Dipping My Toes Into SQL Azure – Part 2 – Protection Mechanisms


I left off my previous post stating that I was going to start looking at performance and reliability issues associated with SQL Azure.   In doing this work I discovered and encountered some of the protection mechanisms


SQL Azure Protection Mechanisms

SQL Azure is secure, isolated, multi-tenant system.  As such, the system is designed with various protection mechanisms.   An obvious protection mechanism is denial of service (DOS) prevention.   SQL Azure implements SQL Server specific mechanisms to maintain performance and reliability standards. 

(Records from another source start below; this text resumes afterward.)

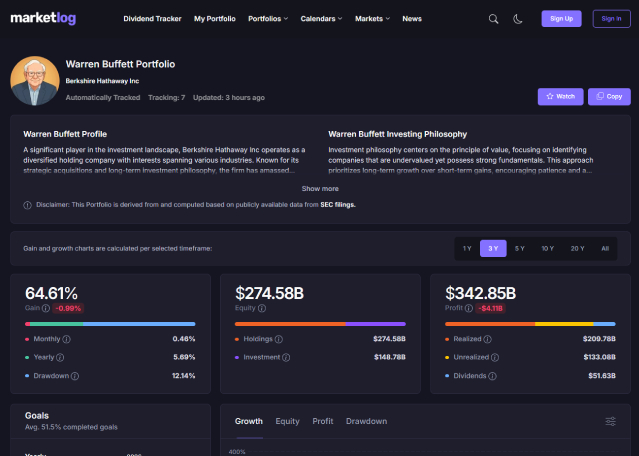The height and width of the screenshot is (456, 639).
Task: Open the Portfolios dropdown menu
Action: (268, 19)
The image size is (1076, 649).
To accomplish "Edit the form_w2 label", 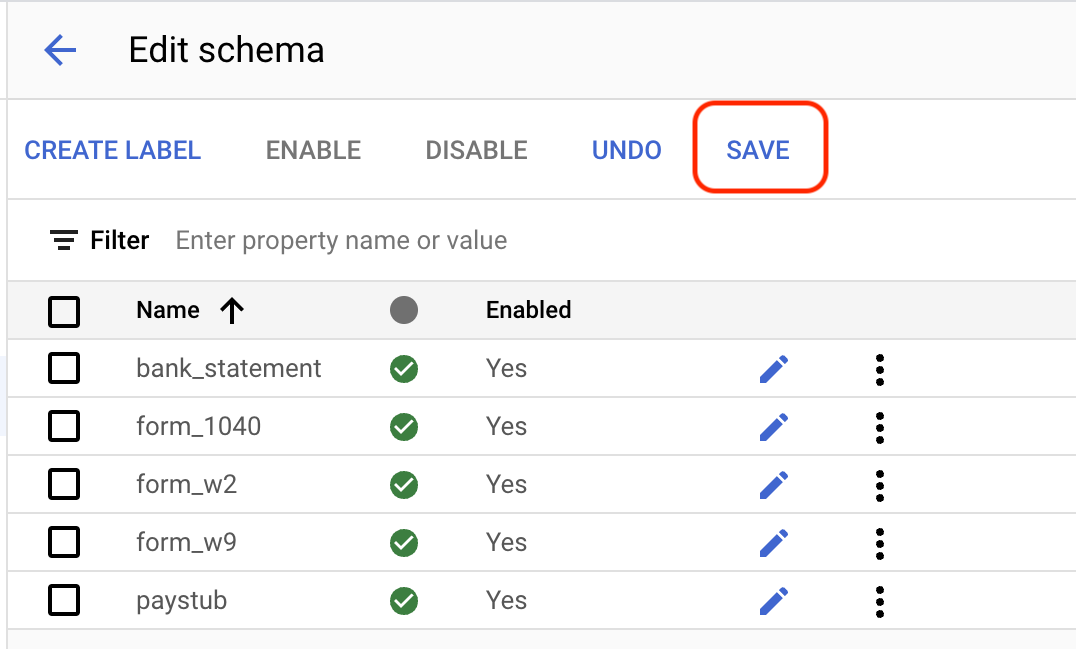I will (773, 485).

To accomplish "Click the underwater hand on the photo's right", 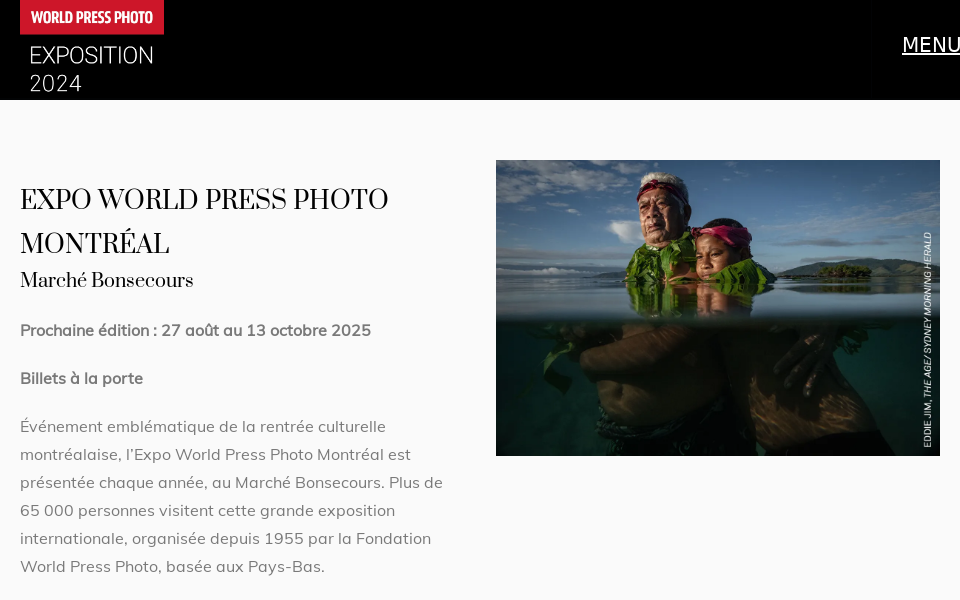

Note: These mechanisms are added and changed frequently to maintain the best environment possible providing high levels of reliability and performance for SQL Azure users.   Because of this any values I use in this post should be treated as rough estimates.  In fact, I have inflated or deflated the values I use in testing to levels that will trigger possible issues in my code and may never trigger the same behavior in SQL Azure but it allows me to harden my code base.

Stand-Alone Testing – Simulate Some SQL Azure Behavior(s)

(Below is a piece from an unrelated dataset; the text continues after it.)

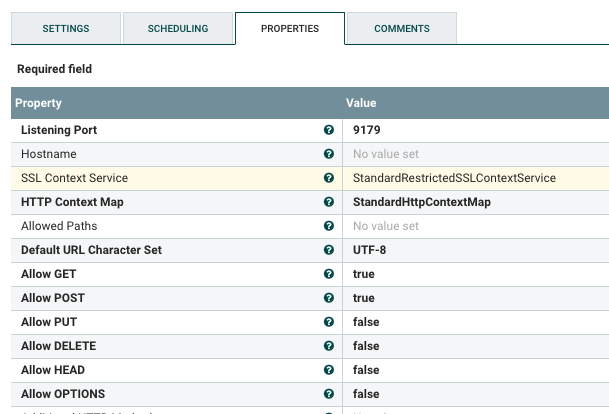Open the Scheduling tab
609x414 pixels.
pyautogui.click(x=178, y=29)
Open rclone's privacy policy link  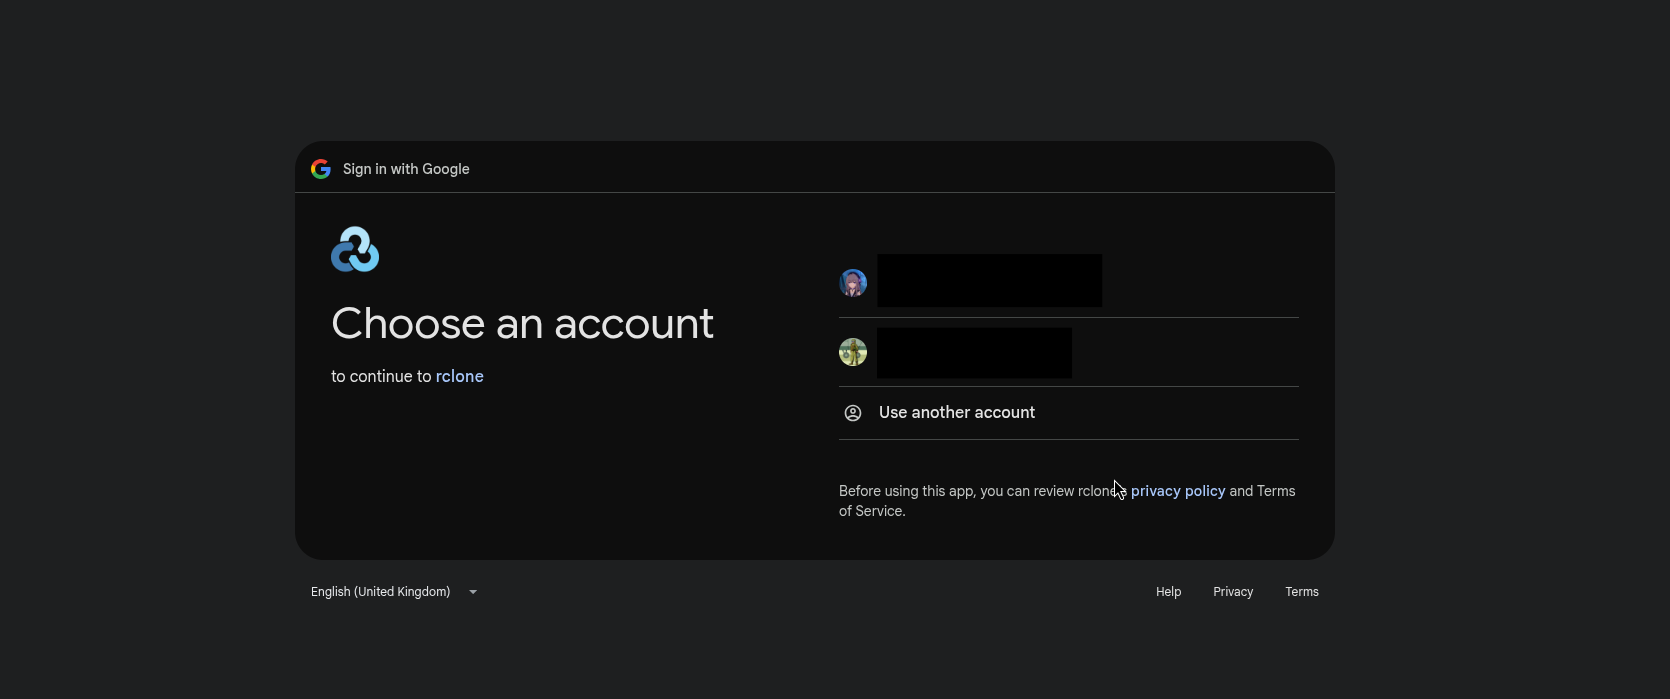click(x=1177, y=491)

I found that I could simulate many of SQL Azure's protection mechanisms on a stand-alone server and run my test suites.   I specifically inflated or deflated the protection target to trigger the issues in my testing.   Many of the things can be done with simple configuration changes to establish limits.  I can’t cover all the mechanisms in a single blog but I tried to provide the ones that I found as gotchas.

SQL Azure Mechanisms

Tempdb  (http://technet.microsoft.com/en-us/library/cc966545.aspx#EGAA)

Since TEMPDB is a shared resource on an instance there is a potential for overuse by a single user.   I started thinking of the locations in my code that I use temp tables, triggers(version store) could lead to hash spills, cursors and sorting activities.  Those that could use significant space in TEMPDB I evaluated for how to reduce the TEMPDB usage by breaking things down in batches or coming up with a new design, adding an index and such.

The TEMPDB limitation is currently based on per session usage.  Stand-alone doesn’t have a simple per session usage limit for TEMPDB so I set a small fixed size for TEMPDB that will trigger out of space issues in my test runs.  Limiting this to functional tests I avoid multi-tenant usage of TEMPDB and identify those queries and data sets that could encounter a limit on SQL Azure.  I currently test with TEMPDB MAX = 512MB limit.   As of today this is about ¼ the limit of SQL Azure.  It is big enough for me to run most of my queries without issue and small enough to catch design and usage patterns in my code that I need to reconsider.

I use the Trace Events: Errors and Warning category for events such as (Exchange split, Hash Warning, Sort Warning, ….) to find queries that I might need or want to turn.   I also add the Cursor category to find cursors that might be using TEMPDB because of cursor conversions.

There are performance counters for TEMPDB that I can set alerts on as well as DMV queries to help me monitor TEMPDB usage.

dm_tran_version_store and dm_tran_version_store for looking at version store activities

db_db_file_space_usage and dm_db_task_space_usage for looking at space usage  


Each lock requires a memory allocation and SQL Azure requires a given transaction to be a good citizen.   I set the sp_configure value for locks to 1,000,000 (1 million) which is far below the current SQL Azure limit but again a good way for me to find possible lock consumers in my code.

The DMVs for locks are helpful (dm_tran_locks) and the Trace Events: Locks – Escalation is a good location to find possible queries that could consume locks if escalation is not achieved.

I also enabled trace flag –T1211 (test system only) that disabled lock escalation to help find those queries that could consume a large number of locks.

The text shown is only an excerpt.